Valentine inspected the dead Reaper. Propped up on its knees, it seemed to be howling at the waxing sun rising from the Santo Domingo mountains.
“Tell your great friend that he hit it square,” Monte-Cristi said. “A good shot, near enough the heart to kill it in a few seconds.”
“No, that was me. I barely stabbed it. The wood went in an inch or two at most, that thing has muscle like armor plating.”
Valentine thought back on those “few seconds,” which seemed to his pained remembrance to be hours at least, and looked into the empty yellow eyes of the Reaper. He tried to imagine what it would feel like, having the heart harden into a solid mass. Did the Kurian at the other end feel the pain, as well? He found himself hoping so, before shrinking back from the sadistic speculations.
The men would waste the whole morning admiring the dead Reaper if he didn't move them along.
“Post, let's tighten the column up in this mist. Ahn-Kha, you and your Grogs will get a break for a while. Take a place at the rear.”
As the various groups got themselves organized in four different tongues — counting Grog-speech as a language — Valentine retrieved his weapons and saddlebags. Monte-Cristi offered him his horse, but he declined. Penance for his foolishness would be being on foot for the rest of the long journey. A pair of Haitian pioneers retrieved the saddle and added it to the pack animals' burdens.

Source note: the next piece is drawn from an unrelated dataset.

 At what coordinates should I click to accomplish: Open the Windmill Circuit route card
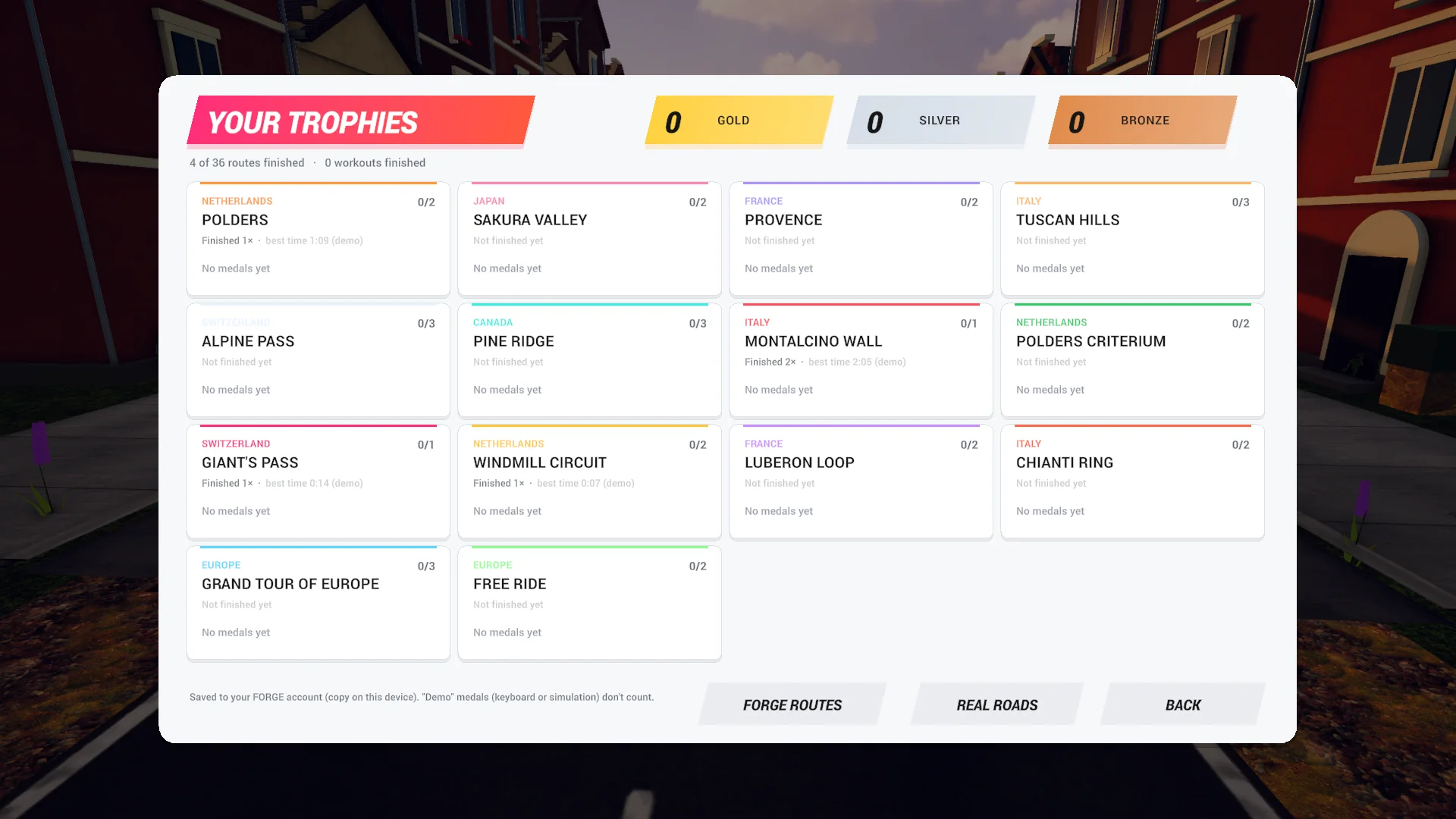coord(590,482)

The Grogs looked at him, sniffing and pointing at the still-warm cadaver and muttering to each other. One licked its chops. Ahn-Kha growled something, and they turned abjectly away.
The Cat intervened: “Oh, belay that. They can dress and quarter it, as long as they do it quickly. But they have to share with any of the men who want a piece of horsemeat.”
 
Valentine squatted in the hills looking down at the armory, which in turn stood in the hills above the dilapidated town of San Juan. Behind him, the serration crowned by Pico Duarte purpled the dawn's horizon.
His column had covered close to fifty mountainous miles in three nights and two days, and had once again been reduced when he detached Post to cut the valley road leading northwest out of San Juan to the garrison on Haiti's border. What was left of his command was hardly larger than the garrison inside the armory, if Cercado's estimation was to be believed.
Their march had been uncontested, if not uneventful, as they descended from the high mountains, following paths staked out by Cercado and his family. Until they ran into a trio of Santo Domingan soldiers on patrol.
Monte-Cristi's horsemen had finally run the scouts to earth this morning, and the hunt ended tragically, with the shooting of all three scouts when they came to bay among some rocks. Valentine seethed at the loss of vital information even as he congratulated Monte-Cristi's men for their coup.
He examined the armory from higher ground. It was built more to withstand thievery than assault, though inside a perimeter fence of barbed wire the buildings were linked by a series of walls and wooden towers. The whole edifice had the slapped-together look endemic to the Kurian Zone.